Published prior to 2008

Reader Joan Martin of Jackson, Mississippi, writes, "Here's my favorite pudding recipe. This ought to help you sell some more of that rose water. My husband and I spend seven wonderful years working in Saudi Arabia, and I learned to cook one complete Arab dinner ending with Rose Water Pudding, or Mehallabiyeh, which is pronounced Ma-ha-la-be-ah. Eat it once, and you'll never forget it."

1 quart milk
1/2 cup sugar
5 tablespoons cornstarch
1/2 tablespoon gelatin softened in a bit of water
1 tablespoon rose water*
crushed pistachio nuts

*Ed. note: This seemed like a lot to us; we recommend you start with a teaspoon and then add more to taste.

Bring the milk and sugar to a boil in a large saucepan, stirring often. Mix together the cornstarch, softened gelatin and rose water. Stir it into the hot milk solution, then pour into four dessert dishes and refrigerate until firm, 6 hours or so.

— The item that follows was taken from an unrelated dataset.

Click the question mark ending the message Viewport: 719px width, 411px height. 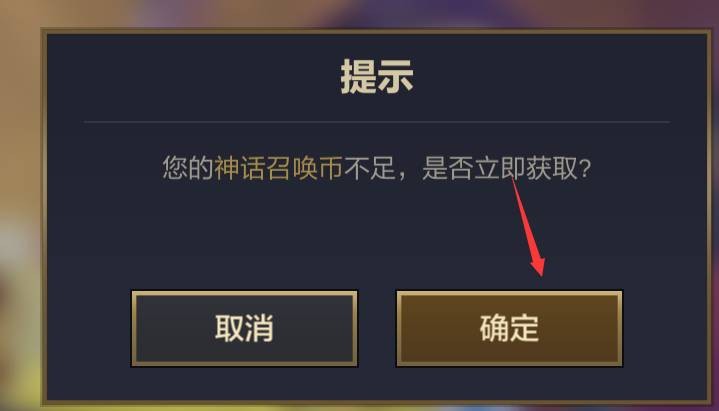pos(585,168)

Garnish with pistachios before serving. Yield: 4 servings.

Reviews

1
  • star rating 01/26/2014
  • Carla from Berlin, NH
  • Love this! I do use the whole Tbsp. of rosewater. That said I once worked in a Lebanese deli also learned to make Persian dishes when a friend of mine returned from a year in the Peace Corp (many years ago), so perhaps I am used to these kinds of flavors.
  • star rating 08/09/2012
  • eshoemate from KAF Community
  • This was incredibly good, and so easy to make! Thank you so much for sharing this recipe.